DallasTemperature sensors(&oneWire);

DeviceAddress insideThermometer = { 0x28, 0x4F, 0x54, 0xBF, 0x03, 0x00, 0x00, 0x2A };



void setup(void)
  {
    pinMode(led, OUTPUT);
    pinMode(relay, OUTPUT);
    pinMode(up, INPUT);
    
  Serial.begin(9600);
  sensors.begin();
  sensors.setResolution(insideThermometer, 10);
  lcd.begin(16, 2);
}

void printTemperature(DeviceAddress deviceAddress)
 { float tempC = sensors.getTempC(deviceAddress);
 temp = tempC;
  if (tempC == -127.00) {
    Serial.print("Error getting temperature");
  } 
  else {
    Serial.print(temp);
  }

}

void loop(void){
  buttonState = digitalRead(up);
  if (buttonState == HIGH) {    
    tempu ++;  
  }
   if (buttonState2 == HIGH) {    
    tempu --;  
  }
  sensors.requestTemperatures();
  printTemperature(insideThermometer);
  Serial.print("\n\r");
  lcd.setCursor(0, 0);
  lcd.print("Temp ");
  lcd.print((char)223); 
  lcd.print("C:");
  lcd.setCursor(10, 0);
  lcd.print(temp);
  lcd.setCursor(0, 1);
  lcd.print("Target:");
  lcd.setCursor(10, 1);
  lcd.print(tempu);
  }

Are you talking about one of this little 9V batteries? Their current capacity is pathetic, avoid them whenever possible.

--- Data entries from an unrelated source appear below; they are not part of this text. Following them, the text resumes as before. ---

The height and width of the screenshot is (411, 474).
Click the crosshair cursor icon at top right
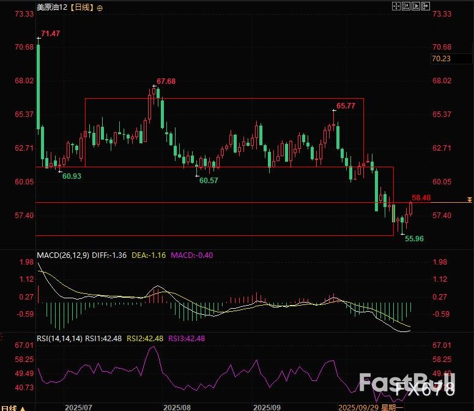tap(396, 6)
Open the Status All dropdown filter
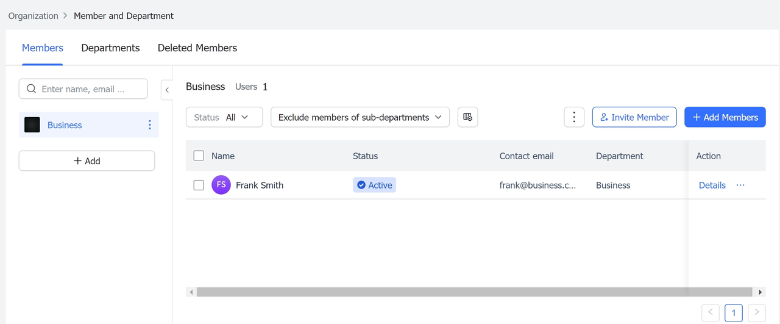 224,117
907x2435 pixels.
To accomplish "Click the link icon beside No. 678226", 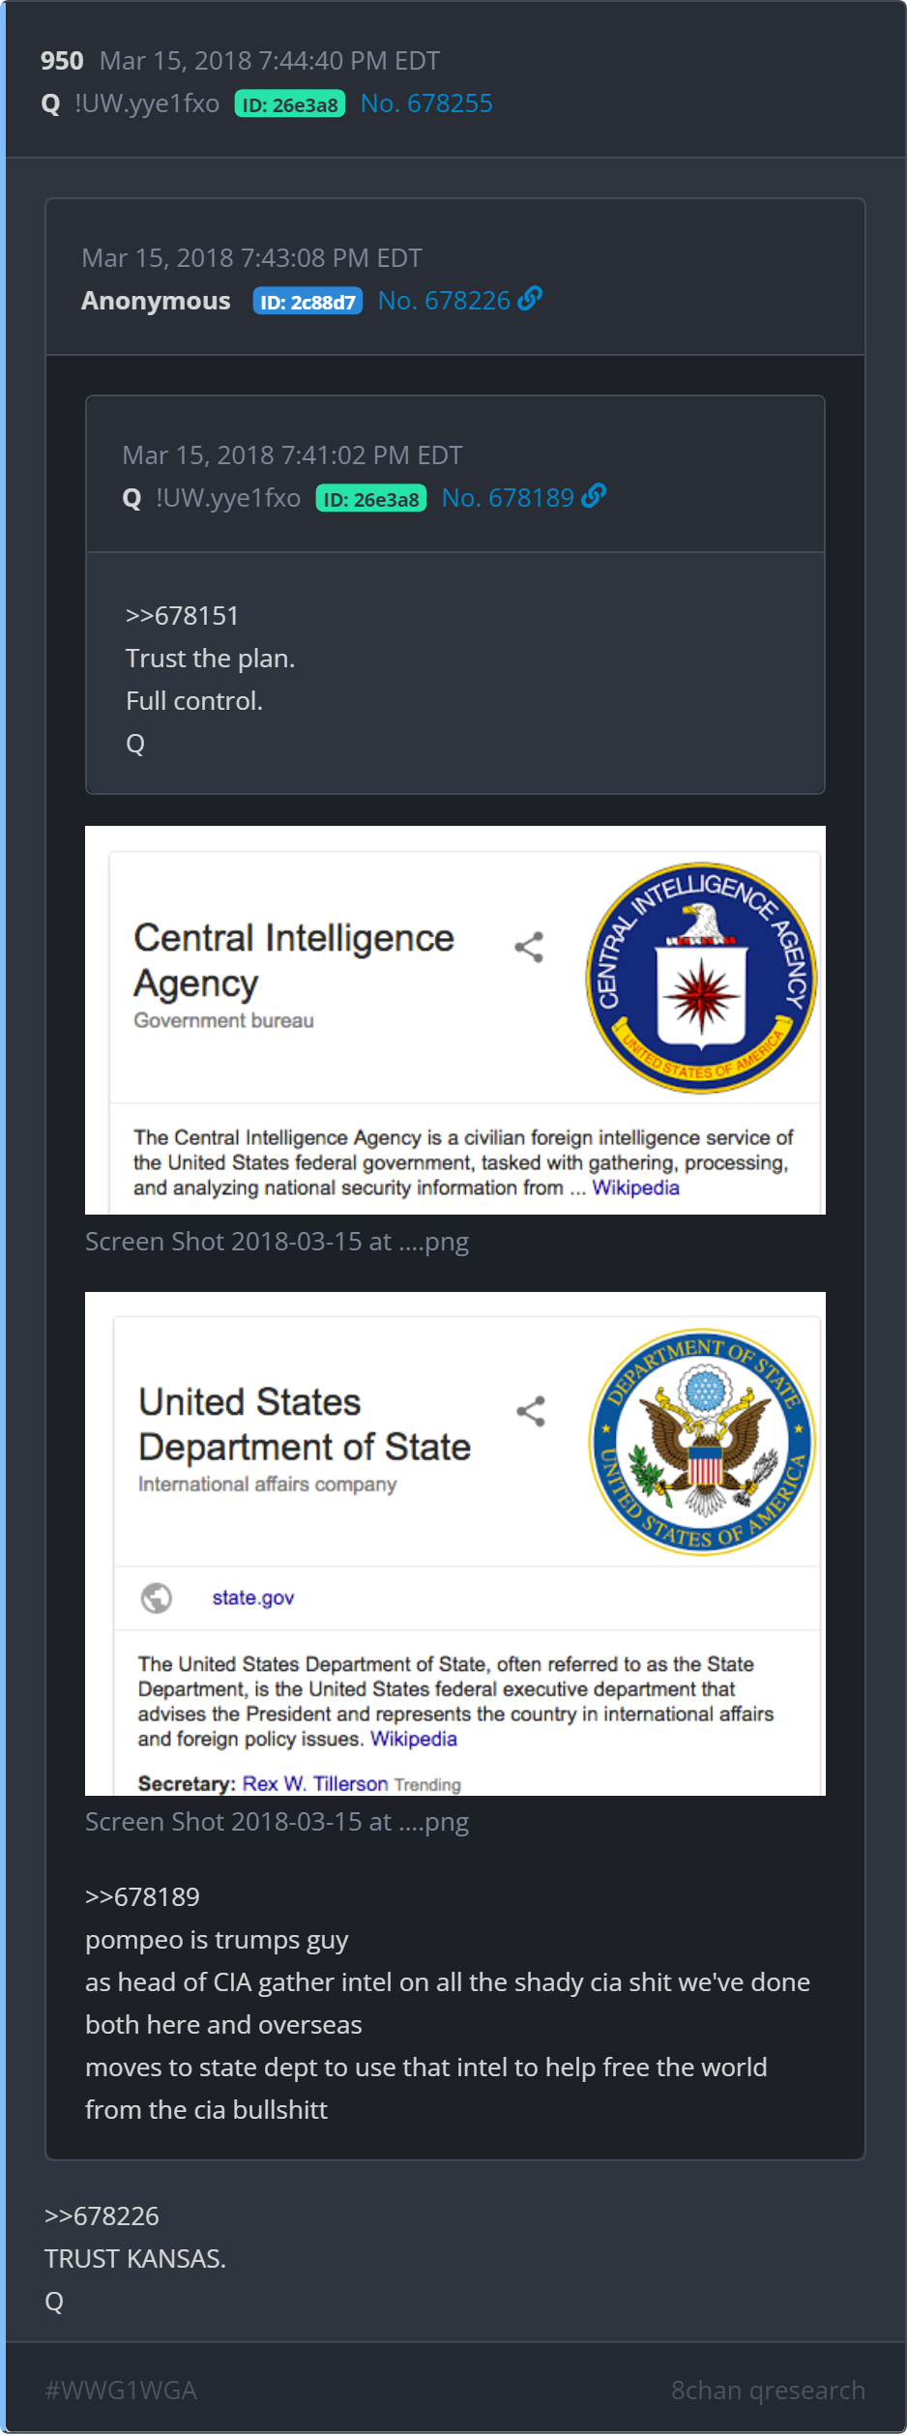I will tap(530, 299).
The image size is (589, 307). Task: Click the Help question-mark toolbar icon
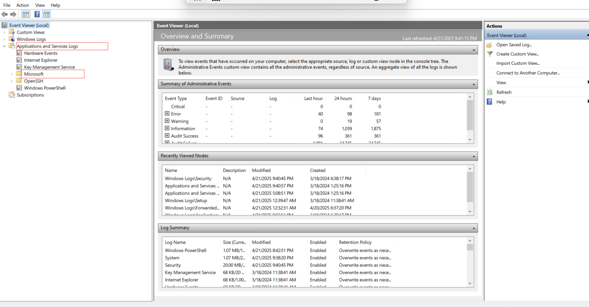36,14
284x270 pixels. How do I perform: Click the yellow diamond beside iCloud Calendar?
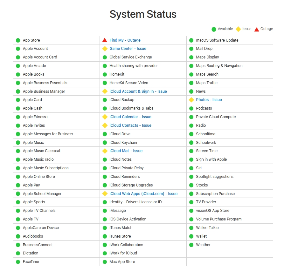pos(105,117)
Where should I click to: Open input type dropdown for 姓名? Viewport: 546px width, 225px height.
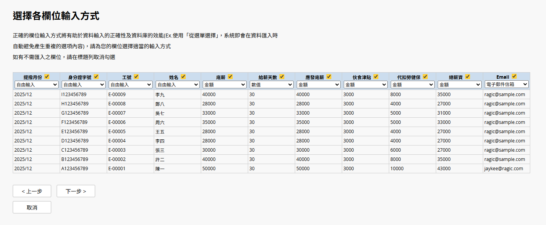click(x=177, y=85)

Do you have a multimeter? Monitor the Vin and 5V node on the Arduino when using "DC Power." If your circuit is drawing too much current you'll see one or the other drop significantly.

You know what you should do, i'd never use a 9v battery, go to your local electronics store, buy one of them little battery holders, get a 4AA box (4x 1.5v in series = 6volts) connect that to your arduino the thing will run for years on end providing you don't use anything that sucks up the current (eg a power hungry sensor or IC..... wiznet and alcohol sensors spring to mind :open_mouth: )

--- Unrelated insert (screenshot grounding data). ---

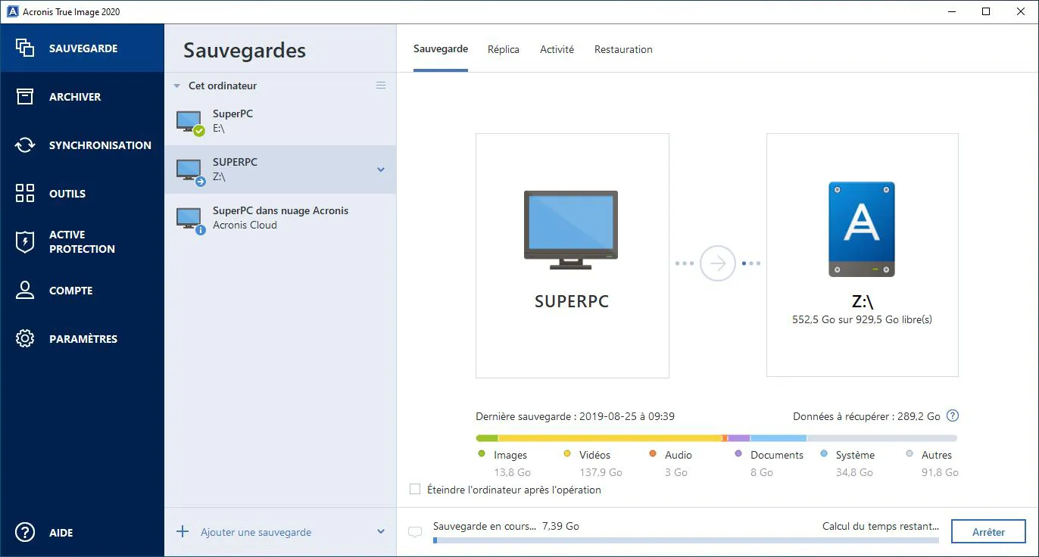Open the Restauration tab
This screenshot has width=1039, height=557.
(x=623, y=49)
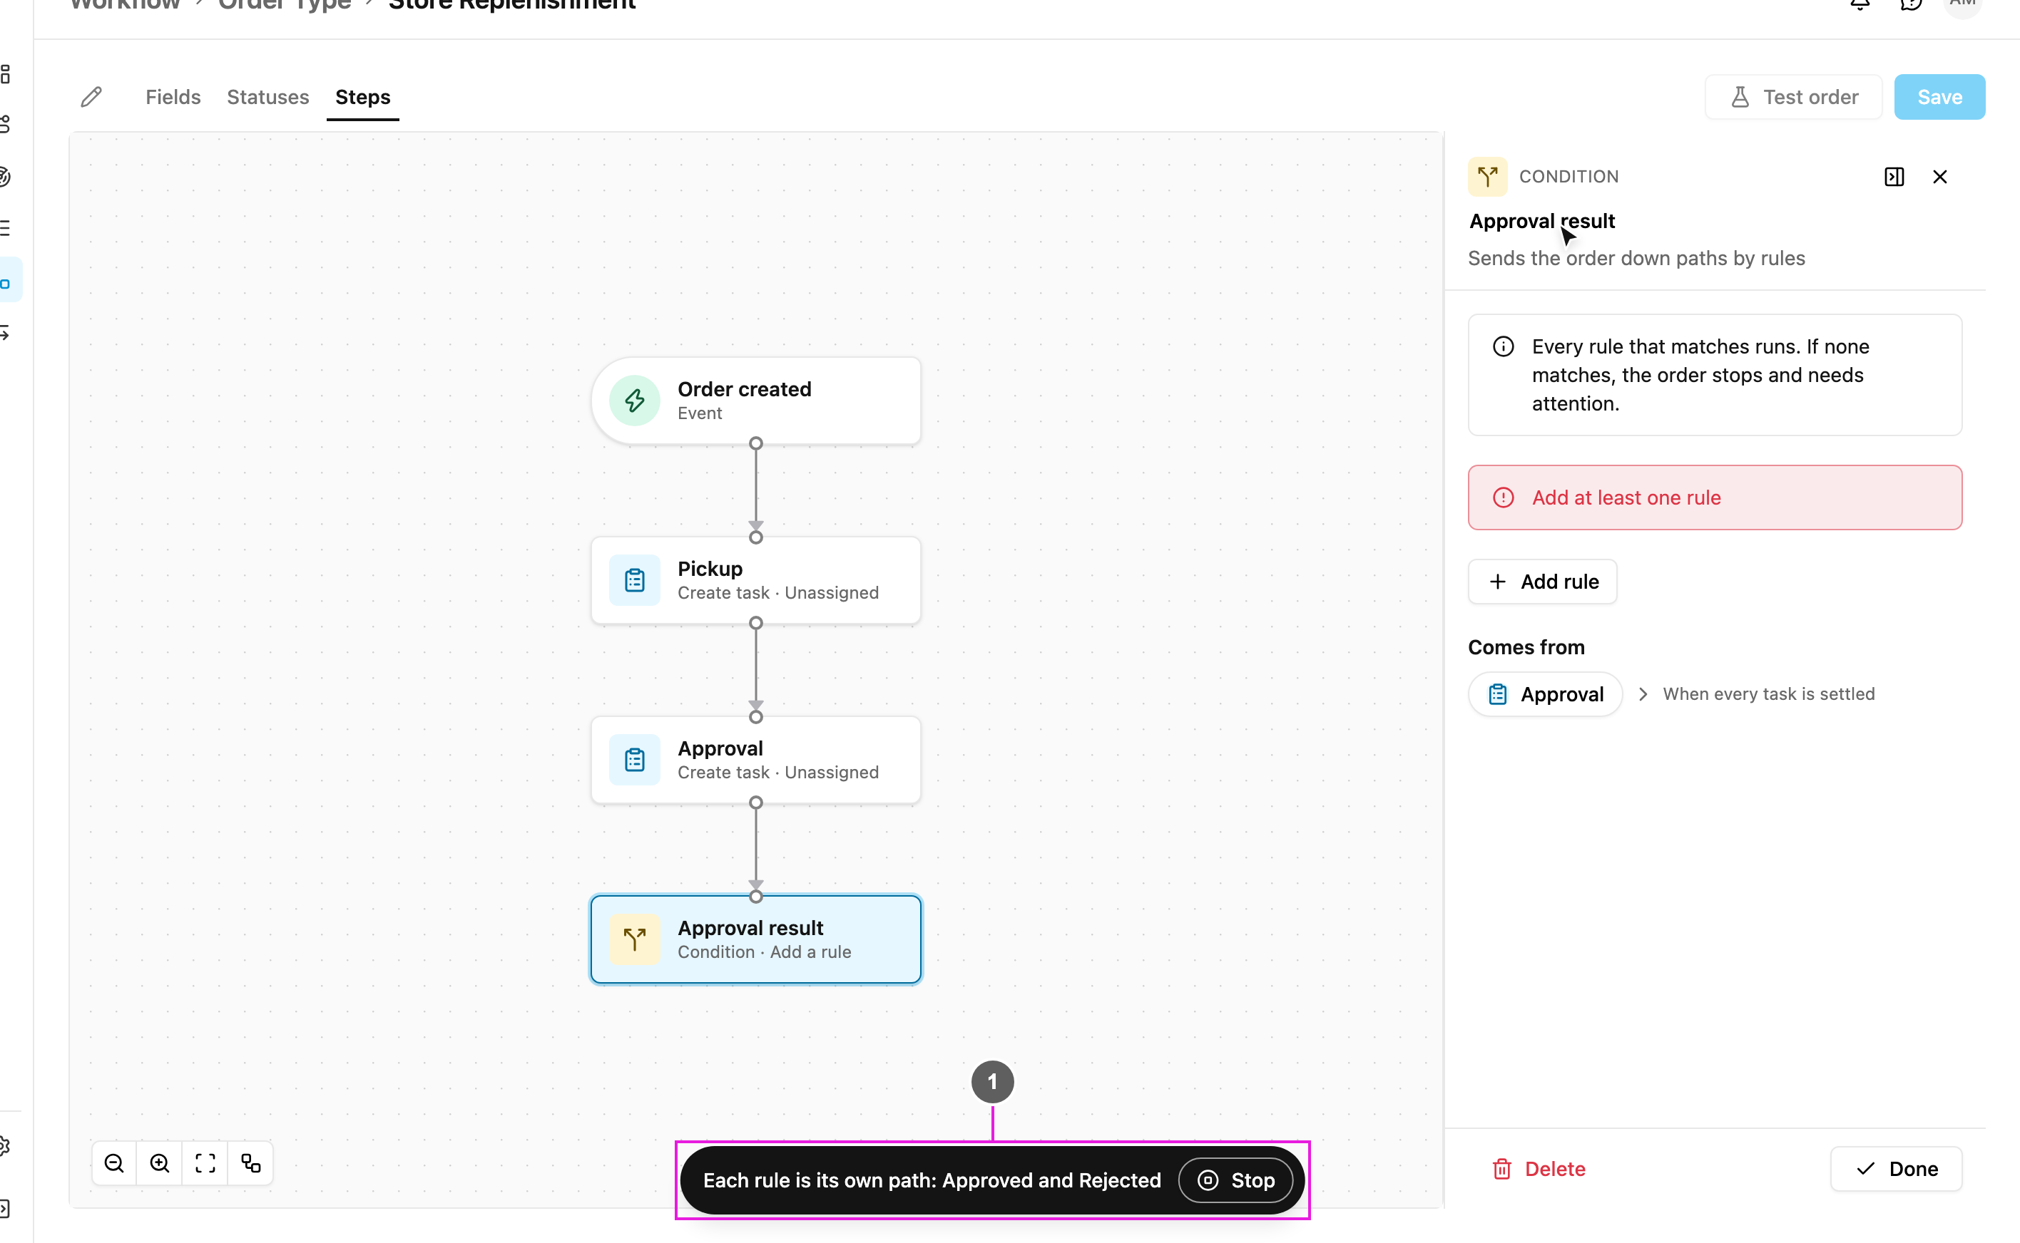Open the Fields tab
The width and height of the screenshot is (2020, 1243).
(173, 97)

or get one of those big rechargable NiCd packs that people use for model-race-cars.

Hi,

Though the 9V battery may be playing a part I see there's no debounce on your button code, so the two events may be somewhat coincidental. If you've not come across this before, check this video Tutorial 02 for Arduino: Buttons, PWM, and Functions - YouTube (I've started it at 10:39 where he shows switch bounce, and why it happens, then a simple remedy).

The fact you say it works when you hold the button was what caught my attention.

Cheers !
Geoff

I thought the battery might cause it, that is why I tried it with a 500 watt computer power supply with the same issue, so I know it isn't the battery.

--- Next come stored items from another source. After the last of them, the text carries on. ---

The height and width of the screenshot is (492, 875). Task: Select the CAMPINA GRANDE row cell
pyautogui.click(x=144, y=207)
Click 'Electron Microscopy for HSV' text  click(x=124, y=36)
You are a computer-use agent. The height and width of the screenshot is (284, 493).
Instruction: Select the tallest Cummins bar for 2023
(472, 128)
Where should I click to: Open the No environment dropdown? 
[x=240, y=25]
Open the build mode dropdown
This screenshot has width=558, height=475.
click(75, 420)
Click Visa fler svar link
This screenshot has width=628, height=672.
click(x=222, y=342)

I was thinking about debounce, however my problem is that it doesn't register enough, not that it registers too much. I want to input around 20-50 clicks at a time, so holding to do multiple is actually a positive for me.

ilija:
I thought the battery might cause it, that is why I tried it with a 500 watt computer power supply with the same issue, so I know it isn't the battery.

ATX Supplies generally require a minimum load (around 1 AMP on the 5V and 12V supplies). Did you properly load the supply?

This is why it is important to actually look at what the voltages are with a multimeter.

I've checked the readings with the multimeter. The 5V is a steady 4.98V on both USB and DC power. The Vin is 4.46 on USB and 6.9 on DC power, there is no voltage drop during operation.

I just tried some more things with it, my original question was misleading. When I restart the arduino, it has problems regardless of whether it is using USB or DC power. I was just always restarting with DC and thought that was were the problem was.

Is there any reason the arduino would act differently on a restart compared to freshly uploaded code?

I took out the button part of the code, now I just have it increment the counter once every time the program loops. It increments about 5 times per second when the code is uploaded, after restarting it is slowed down to 1 times a second.

I tried it without the one wire and temperature library and now then it works at proper speed.
I also tried it with the libraries in the code, and physically disconnecting the thermometer, also no problems.

When the thermometer is plugged in, it runs very slow. When pulling up the serial monitor on the computer, it starts working at full speed again.